Fig. 3 is a simple schematic diagram of an SLA three-dimensional printed matter resin recycling and surface cleaning device of the invention, which comprises the following functions:

A. conveying of the SLA printer screen plate is realized through a special lifting basket;

B. the horizontal reciprocating motion of the sample and the screen plate assembly is realized through the motion module;

C. the special air blowing pipeline and the air blowing nozzle combination scheme which is verified and tested can remove most of resin residues on the surface of the material, and the resin on the surface of the workpiece is recovered by combining the recovery tank, so that the resin waste and the pollution of cleaning liquid are reduced;

D. the special spray pipeline and the spray nozzle combination scheme which is verified and tested can further clean the resin on the surface of the workpiece which is not easy to clean;

E. the integrated environment detection sensor system and the exhaust system ensure that the equipment is safe and environment-friendly.

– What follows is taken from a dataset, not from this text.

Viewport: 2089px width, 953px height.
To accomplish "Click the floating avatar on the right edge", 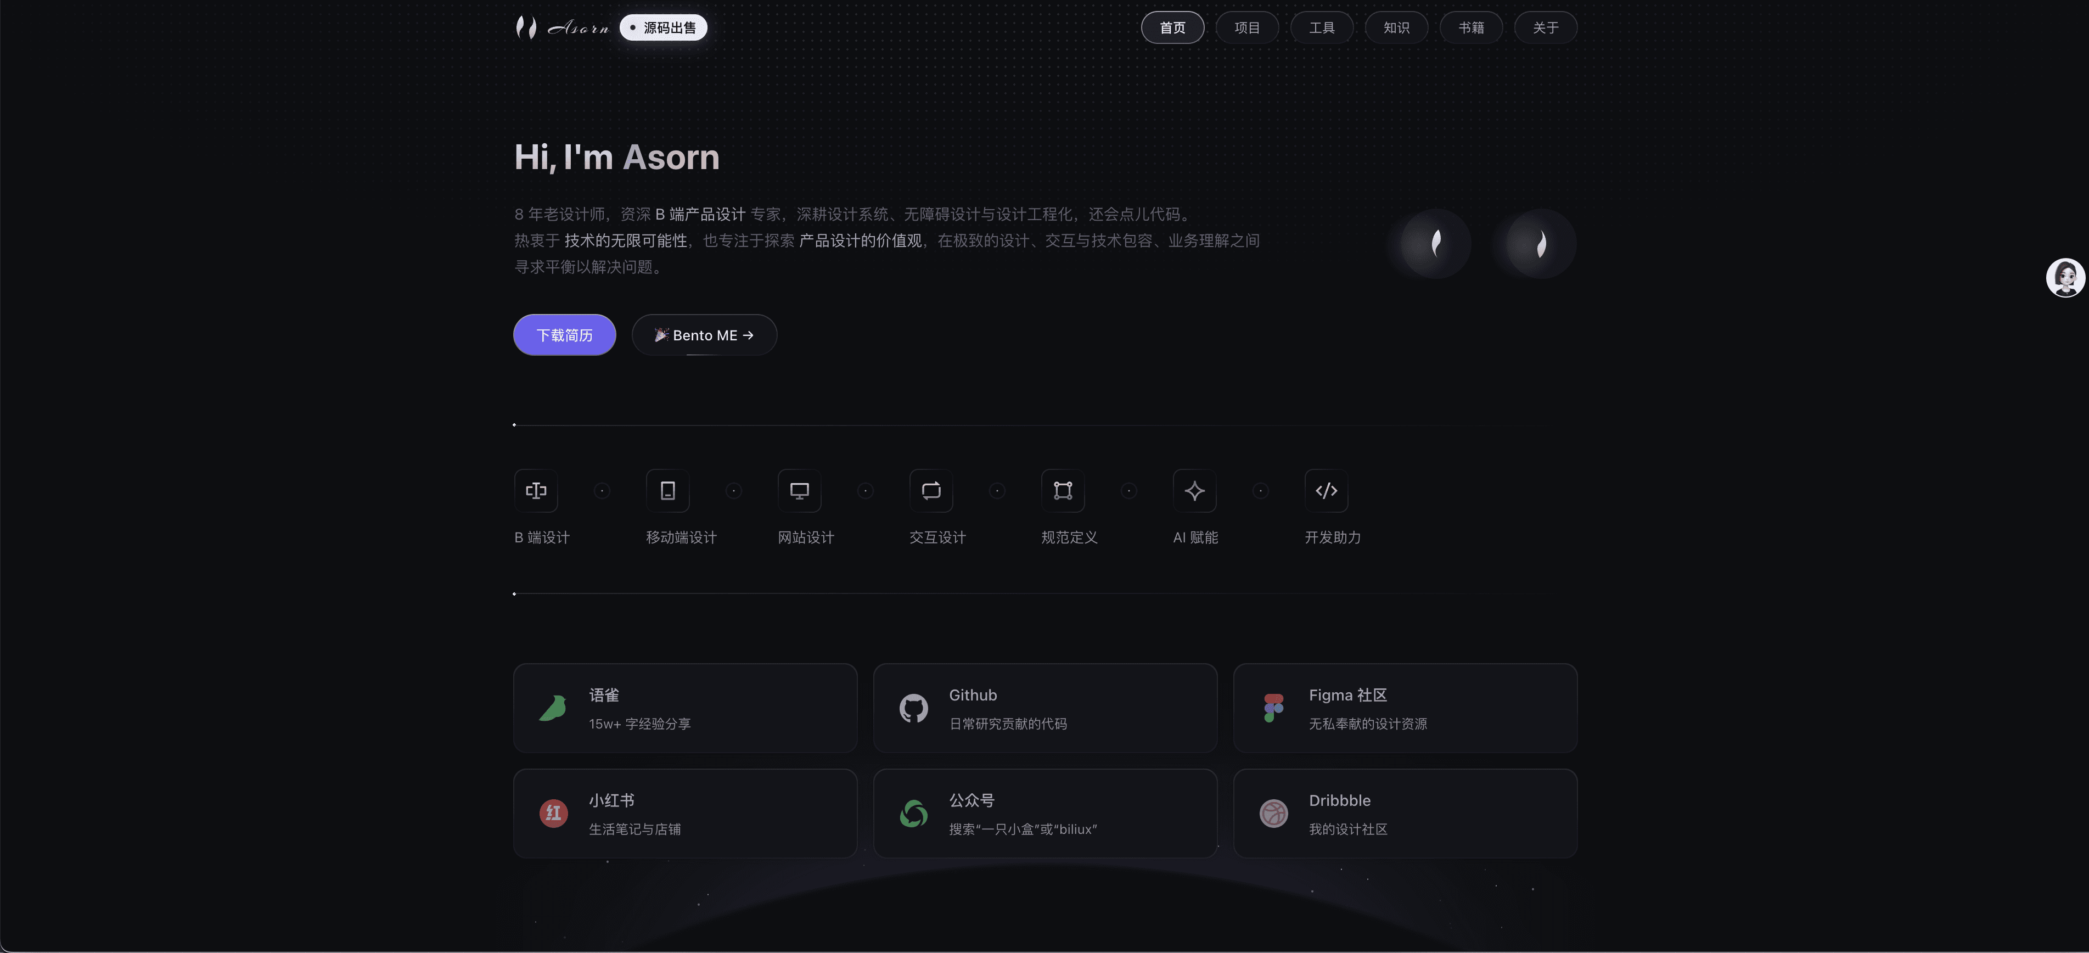I will 2065,278.
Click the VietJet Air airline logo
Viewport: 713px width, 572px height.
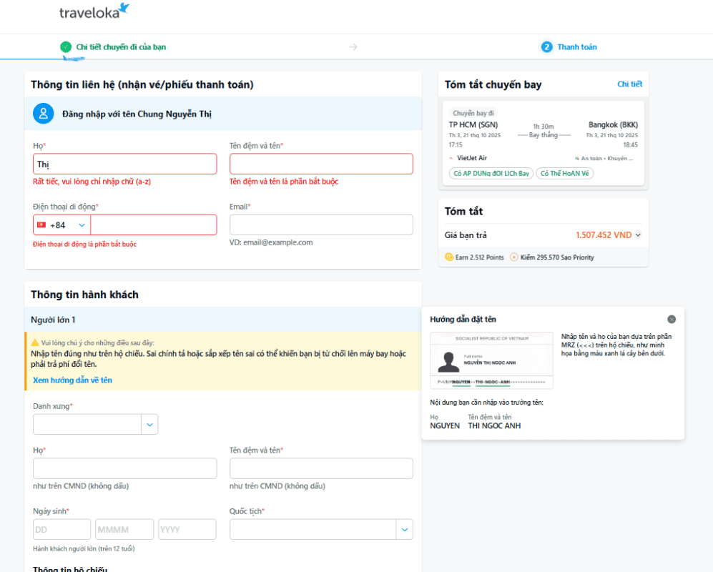coord(451,159)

The logistics sequence through the components:

1. putting the workpiece into a lifting basket on the feeding mechanism;

2. the feeding mechanism moves horizontally to reach the position below the air blowing system;

3. completing blowing circulation according to a control scheme;

4. the spraying system moves forwards to adjust the station;

5 completing spraying circulation according to the control scheme;

6. the feeding mechanism conveys the workpiece to a feeding outlet, and the cleaning process is completed.

In the description of the present application, it is to be understood that the terms "upper", "lower", "front", "rear", "left", "right", "vertical", "horizontal", "top", "bottom", "inner", "outer", and the like indicate orientations or positional relationships based on those shown in the drawings, and are only for convenience in describing the present application and simplifying the description, but do not indicate or imply that the referred device or element must have a specific orientation, be constructed in a specific orientation, and be operated, and thus, should not be construed as limiting the present application.

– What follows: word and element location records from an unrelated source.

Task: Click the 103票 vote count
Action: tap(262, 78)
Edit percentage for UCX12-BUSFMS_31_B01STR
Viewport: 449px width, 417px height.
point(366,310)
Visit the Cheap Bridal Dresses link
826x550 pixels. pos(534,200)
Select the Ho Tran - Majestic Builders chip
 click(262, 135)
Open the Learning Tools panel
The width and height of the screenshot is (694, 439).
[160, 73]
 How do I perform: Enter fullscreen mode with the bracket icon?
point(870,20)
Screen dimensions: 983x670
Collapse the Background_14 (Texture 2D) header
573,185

Those skilled in the art will appreciate that, in addition to implementing the systems, apparatus, and various modules thereof provided by the present invention in purely computer readable program code, the same procedures can be implemented entirely by logically programming method steps such that the systems, apparatus, and various modules thereof are provided in the form of logic gates, switches, application specific integrated circuits, programmable logic controllers, embedded microcontrollers and the like. Therefore, the system, the device and the modules thereof provided by the present invention can be considered as a hardware component, and the modules included in the system, the device and the modules thereof for implementing various programs can also be considered as structures in the hardware component; modules for performing various functions may also be considered to be both software programs for performing the methods and structures within hardware components.

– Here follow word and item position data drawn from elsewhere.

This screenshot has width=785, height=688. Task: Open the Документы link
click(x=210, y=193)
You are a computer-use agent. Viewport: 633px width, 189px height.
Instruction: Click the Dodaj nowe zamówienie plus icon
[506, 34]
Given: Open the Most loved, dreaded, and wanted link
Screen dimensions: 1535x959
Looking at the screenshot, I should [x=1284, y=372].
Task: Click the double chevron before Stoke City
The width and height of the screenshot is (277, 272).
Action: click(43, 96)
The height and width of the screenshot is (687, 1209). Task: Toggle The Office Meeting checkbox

The foregoing description of specific embodiments of the present invention has been presented. It is to be understood that the present invention is not limited to the specific embodiments described above, and that various changes or modifications may be made by one skilled in the art within the scope of the appended claims without departing from the spirit of the invention. The embodiments and features of the embodiments of the present application may be combined with each other arbitrarily without conflict.